Researchers at Newcastle University discovered that at least the system in the UK does not recognize charges in foreign currencies. Because of this someone could potentially trick the system into approving a transaction using one of these. The transactions could be as large as 999,999.99 of what every currency the attacker chooses. That is a lot of money no matter what currency you chose and it represents a massive flaw in the system.
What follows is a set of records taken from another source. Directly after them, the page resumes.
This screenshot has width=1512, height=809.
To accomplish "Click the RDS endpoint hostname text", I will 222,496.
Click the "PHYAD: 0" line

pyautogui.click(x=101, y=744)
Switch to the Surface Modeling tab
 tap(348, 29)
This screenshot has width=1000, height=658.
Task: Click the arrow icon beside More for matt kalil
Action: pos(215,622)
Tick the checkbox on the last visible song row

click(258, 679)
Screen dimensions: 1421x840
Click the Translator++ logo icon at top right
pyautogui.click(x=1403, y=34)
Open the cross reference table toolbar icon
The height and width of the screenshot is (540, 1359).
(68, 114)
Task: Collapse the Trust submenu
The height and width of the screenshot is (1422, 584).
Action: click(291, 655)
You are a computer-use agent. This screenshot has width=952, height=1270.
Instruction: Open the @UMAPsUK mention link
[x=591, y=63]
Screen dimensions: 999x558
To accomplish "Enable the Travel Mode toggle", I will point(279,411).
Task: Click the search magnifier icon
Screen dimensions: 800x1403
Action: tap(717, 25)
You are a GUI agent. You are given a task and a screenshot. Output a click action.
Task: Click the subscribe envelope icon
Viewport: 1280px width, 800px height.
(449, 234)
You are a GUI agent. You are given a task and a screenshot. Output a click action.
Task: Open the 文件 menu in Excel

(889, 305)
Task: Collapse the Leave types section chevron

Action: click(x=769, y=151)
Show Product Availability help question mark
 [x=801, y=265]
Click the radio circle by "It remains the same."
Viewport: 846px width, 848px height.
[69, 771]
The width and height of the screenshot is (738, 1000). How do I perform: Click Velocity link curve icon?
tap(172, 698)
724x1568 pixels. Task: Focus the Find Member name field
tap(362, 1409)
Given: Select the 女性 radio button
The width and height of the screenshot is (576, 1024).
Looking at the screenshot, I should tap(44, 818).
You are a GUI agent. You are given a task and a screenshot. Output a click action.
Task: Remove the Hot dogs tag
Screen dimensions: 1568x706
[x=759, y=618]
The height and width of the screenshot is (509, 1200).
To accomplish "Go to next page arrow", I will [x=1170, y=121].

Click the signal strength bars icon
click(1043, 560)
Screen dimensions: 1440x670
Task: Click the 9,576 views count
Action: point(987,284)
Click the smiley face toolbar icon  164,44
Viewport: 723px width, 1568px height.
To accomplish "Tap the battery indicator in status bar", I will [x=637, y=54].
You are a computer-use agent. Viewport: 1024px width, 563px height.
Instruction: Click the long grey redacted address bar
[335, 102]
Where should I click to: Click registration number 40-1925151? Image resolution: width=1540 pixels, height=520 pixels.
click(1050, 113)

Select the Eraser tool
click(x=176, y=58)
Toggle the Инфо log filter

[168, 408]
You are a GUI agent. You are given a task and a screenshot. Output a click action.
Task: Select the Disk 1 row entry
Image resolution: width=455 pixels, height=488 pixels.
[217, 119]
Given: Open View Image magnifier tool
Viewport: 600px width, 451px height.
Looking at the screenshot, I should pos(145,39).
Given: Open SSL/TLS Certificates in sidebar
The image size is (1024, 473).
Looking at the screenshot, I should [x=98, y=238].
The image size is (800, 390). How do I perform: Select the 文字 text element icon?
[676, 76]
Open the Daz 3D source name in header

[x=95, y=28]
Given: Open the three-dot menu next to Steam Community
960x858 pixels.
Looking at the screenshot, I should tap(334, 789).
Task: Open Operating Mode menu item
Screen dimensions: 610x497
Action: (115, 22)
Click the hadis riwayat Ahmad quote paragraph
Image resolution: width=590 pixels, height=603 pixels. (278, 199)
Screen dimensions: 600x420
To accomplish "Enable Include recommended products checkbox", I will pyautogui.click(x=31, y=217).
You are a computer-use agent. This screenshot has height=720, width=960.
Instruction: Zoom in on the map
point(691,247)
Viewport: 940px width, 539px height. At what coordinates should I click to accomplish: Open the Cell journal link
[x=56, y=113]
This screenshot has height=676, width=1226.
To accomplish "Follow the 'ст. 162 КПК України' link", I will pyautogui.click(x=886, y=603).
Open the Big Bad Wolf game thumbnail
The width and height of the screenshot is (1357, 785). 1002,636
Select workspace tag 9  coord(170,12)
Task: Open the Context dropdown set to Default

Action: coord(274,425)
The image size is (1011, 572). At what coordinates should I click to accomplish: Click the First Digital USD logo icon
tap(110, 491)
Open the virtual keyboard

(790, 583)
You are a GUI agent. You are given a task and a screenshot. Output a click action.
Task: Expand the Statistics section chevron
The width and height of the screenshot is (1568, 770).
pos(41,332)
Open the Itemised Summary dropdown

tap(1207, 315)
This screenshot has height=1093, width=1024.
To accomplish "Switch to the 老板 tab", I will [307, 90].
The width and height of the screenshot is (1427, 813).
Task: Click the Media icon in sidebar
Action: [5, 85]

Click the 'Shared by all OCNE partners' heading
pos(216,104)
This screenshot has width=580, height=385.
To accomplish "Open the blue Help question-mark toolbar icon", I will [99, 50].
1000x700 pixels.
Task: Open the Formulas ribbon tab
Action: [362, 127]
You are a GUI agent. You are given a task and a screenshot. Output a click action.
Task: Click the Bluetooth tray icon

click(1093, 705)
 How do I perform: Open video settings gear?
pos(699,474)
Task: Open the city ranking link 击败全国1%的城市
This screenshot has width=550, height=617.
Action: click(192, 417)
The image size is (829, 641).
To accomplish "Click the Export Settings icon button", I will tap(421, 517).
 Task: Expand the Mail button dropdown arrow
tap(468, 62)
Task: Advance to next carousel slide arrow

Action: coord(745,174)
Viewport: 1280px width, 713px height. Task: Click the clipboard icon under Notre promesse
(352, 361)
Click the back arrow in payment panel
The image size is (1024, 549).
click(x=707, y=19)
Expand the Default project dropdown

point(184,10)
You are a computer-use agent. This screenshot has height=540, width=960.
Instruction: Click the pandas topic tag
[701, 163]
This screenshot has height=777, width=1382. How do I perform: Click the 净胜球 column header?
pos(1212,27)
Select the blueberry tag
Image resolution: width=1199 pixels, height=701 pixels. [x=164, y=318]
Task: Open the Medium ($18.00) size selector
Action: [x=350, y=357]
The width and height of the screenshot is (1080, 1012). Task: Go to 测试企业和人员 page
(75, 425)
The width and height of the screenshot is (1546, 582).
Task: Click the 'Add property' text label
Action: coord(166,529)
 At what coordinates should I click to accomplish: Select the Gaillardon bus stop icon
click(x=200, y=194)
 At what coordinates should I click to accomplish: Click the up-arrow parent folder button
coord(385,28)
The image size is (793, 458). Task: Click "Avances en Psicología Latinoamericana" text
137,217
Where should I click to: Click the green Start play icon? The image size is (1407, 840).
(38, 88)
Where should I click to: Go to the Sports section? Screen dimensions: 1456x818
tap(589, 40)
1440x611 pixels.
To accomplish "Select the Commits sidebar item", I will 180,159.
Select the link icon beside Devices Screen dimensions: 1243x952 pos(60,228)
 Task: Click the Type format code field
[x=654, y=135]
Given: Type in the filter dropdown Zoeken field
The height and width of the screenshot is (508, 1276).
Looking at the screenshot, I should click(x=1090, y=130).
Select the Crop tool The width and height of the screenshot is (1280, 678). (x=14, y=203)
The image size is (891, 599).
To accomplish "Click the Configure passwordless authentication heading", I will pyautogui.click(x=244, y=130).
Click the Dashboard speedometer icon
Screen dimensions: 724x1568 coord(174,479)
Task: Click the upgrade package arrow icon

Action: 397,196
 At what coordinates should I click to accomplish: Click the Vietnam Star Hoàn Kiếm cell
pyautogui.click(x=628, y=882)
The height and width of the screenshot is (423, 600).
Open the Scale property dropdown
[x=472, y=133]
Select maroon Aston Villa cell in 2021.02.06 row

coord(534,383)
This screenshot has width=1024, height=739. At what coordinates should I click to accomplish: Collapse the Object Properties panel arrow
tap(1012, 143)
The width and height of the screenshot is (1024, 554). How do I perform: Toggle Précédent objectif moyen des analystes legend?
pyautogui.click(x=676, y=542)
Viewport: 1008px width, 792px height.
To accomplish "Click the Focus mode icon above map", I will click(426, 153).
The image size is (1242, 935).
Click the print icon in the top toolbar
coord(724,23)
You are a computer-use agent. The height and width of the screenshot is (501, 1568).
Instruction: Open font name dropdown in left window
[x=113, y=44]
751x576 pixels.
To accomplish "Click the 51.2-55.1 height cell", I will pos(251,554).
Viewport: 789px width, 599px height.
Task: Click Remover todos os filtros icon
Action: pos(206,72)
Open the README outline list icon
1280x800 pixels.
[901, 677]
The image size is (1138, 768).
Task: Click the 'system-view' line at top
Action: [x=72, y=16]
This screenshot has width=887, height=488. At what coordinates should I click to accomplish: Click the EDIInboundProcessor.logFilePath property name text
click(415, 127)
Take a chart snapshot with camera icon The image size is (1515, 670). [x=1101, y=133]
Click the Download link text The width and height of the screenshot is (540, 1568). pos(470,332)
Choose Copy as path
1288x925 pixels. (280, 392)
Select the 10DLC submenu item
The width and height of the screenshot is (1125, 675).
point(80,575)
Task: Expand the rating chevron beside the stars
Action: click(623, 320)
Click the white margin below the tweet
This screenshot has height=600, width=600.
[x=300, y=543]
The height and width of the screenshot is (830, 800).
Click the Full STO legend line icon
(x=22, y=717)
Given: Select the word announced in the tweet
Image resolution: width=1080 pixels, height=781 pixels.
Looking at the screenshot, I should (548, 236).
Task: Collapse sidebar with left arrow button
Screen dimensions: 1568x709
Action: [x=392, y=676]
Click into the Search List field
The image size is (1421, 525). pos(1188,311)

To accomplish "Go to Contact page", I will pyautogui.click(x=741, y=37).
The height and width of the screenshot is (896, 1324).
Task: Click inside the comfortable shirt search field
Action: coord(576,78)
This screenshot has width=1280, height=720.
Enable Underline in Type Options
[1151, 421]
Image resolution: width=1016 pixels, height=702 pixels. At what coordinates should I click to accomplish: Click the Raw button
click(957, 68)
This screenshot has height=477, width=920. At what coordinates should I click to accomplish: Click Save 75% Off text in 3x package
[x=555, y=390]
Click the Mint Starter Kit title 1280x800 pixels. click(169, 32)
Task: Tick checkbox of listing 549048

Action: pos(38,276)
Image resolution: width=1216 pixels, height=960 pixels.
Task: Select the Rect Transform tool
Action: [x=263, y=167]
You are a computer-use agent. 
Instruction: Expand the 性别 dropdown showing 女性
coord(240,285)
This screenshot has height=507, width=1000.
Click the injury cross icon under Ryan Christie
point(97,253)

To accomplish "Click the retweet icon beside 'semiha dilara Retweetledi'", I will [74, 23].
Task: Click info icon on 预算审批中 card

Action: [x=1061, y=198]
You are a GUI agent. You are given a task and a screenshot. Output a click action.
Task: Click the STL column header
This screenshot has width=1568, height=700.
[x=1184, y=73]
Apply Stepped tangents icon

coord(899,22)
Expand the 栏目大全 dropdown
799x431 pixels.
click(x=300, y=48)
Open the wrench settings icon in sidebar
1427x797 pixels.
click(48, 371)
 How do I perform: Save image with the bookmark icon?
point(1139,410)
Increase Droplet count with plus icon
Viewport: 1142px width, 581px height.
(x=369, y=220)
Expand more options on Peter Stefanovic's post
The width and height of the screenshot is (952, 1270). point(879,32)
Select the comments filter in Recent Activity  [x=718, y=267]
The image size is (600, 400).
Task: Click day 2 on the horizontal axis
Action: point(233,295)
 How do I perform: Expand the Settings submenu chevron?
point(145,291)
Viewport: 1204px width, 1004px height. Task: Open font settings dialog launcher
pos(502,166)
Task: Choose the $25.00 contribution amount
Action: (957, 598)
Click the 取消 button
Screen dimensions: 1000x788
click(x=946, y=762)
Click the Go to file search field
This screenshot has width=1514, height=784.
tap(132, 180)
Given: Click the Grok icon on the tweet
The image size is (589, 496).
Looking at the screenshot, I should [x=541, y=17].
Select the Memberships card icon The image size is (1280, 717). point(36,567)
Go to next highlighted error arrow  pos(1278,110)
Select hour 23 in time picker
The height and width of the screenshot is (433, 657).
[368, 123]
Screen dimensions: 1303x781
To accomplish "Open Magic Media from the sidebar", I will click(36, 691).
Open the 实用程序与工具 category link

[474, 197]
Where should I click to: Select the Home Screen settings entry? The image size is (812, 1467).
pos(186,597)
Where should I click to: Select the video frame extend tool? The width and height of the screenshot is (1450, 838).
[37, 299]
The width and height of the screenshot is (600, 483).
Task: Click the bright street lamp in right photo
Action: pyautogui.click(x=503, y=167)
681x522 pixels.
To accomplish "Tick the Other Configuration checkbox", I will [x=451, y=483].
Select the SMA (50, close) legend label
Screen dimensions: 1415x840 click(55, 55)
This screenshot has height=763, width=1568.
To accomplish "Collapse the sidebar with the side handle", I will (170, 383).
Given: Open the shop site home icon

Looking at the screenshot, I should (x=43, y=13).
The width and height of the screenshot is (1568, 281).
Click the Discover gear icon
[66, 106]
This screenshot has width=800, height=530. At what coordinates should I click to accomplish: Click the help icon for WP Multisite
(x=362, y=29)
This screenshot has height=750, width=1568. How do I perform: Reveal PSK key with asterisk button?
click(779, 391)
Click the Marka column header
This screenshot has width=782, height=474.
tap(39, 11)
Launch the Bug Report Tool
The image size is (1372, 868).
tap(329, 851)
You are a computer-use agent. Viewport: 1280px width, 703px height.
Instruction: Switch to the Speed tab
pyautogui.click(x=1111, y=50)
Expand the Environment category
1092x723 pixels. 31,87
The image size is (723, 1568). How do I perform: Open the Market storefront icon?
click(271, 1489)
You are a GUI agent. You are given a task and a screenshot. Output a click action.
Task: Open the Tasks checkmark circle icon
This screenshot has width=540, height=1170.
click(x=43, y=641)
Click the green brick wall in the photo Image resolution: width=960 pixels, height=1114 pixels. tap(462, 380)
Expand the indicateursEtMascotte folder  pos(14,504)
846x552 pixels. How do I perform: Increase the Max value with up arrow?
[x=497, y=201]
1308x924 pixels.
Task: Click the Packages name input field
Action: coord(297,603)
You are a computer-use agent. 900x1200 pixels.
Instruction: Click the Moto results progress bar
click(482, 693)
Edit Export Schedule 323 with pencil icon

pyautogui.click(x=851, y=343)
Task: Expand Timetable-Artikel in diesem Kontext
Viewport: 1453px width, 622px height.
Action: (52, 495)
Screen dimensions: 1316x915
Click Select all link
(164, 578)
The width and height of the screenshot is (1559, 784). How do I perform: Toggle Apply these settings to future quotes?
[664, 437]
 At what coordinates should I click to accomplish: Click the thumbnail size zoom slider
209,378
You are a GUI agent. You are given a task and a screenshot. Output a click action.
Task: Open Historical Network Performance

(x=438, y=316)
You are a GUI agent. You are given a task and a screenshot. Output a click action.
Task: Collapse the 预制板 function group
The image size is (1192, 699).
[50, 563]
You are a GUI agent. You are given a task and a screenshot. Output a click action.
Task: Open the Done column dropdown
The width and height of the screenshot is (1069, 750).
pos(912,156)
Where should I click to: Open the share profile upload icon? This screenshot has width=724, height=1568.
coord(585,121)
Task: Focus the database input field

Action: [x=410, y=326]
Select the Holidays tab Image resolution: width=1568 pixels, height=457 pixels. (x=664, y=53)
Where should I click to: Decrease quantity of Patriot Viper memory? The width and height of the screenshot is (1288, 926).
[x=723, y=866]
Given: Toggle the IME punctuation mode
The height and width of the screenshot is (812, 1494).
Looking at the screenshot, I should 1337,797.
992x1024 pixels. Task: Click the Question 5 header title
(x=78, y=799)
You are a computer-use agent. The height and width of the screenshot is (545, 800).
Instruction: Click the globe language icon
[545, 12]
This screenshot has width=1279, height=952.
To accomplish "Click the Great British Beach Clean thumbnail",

But wait there’s more! That’s right, there is more to this flaw. As we move into the world of no-swiping more and more cards will be contactless and only require proximity to a reader to be compromised. This means that an attacker can pull this off with a bump reader that could be run from a phone. Typically the system does require a PIN for larger transactions, but due to the flaw there is no PIN requirement for contactless charges in any of the non-recognized currencies. In crowded places like an airport, bus or train terminal this is going to be a very simple tactic. Choosing an airport would also potentially mask the foreign currency transaction. The same can be said for hotel lobbies and any tourist location. The Newcastle University team also noted that they could not see anything in the protocol that showed how banks would deal with this. This more than likely means that there is nothing currently in place to deal with this type of skimming operation.
The flaw exists because the technology does not perform checks after the fact on all transactions. All of the security is based on the card and exists in the microchip embedded in it. This means that the reader can act like a POS station and simply relay a preset transaction that is executed by a bump on the authentic card. Granted there is not really much security when using the traditional credit card other than the signature capture. Sadly this is no security at all as I have tested this method by signing Ted Nugent and other fun names without even a peep from the credit card company.
The system is in wide use in the UK and Europe and is moving into the US rapidly with Visa imposing an October 1, 2015 deadline for retailers to have this in place. Although the flaw has only been tested in the UK we would not be surprised to find that it exists globally to some extent. This means that retail companies are rushing to deploy a system that is open to a massive and simple attack that can skim millions from consumers and retail outlets that believe they are getting a much more secure system. Sounds kind of messed up doesn’t it?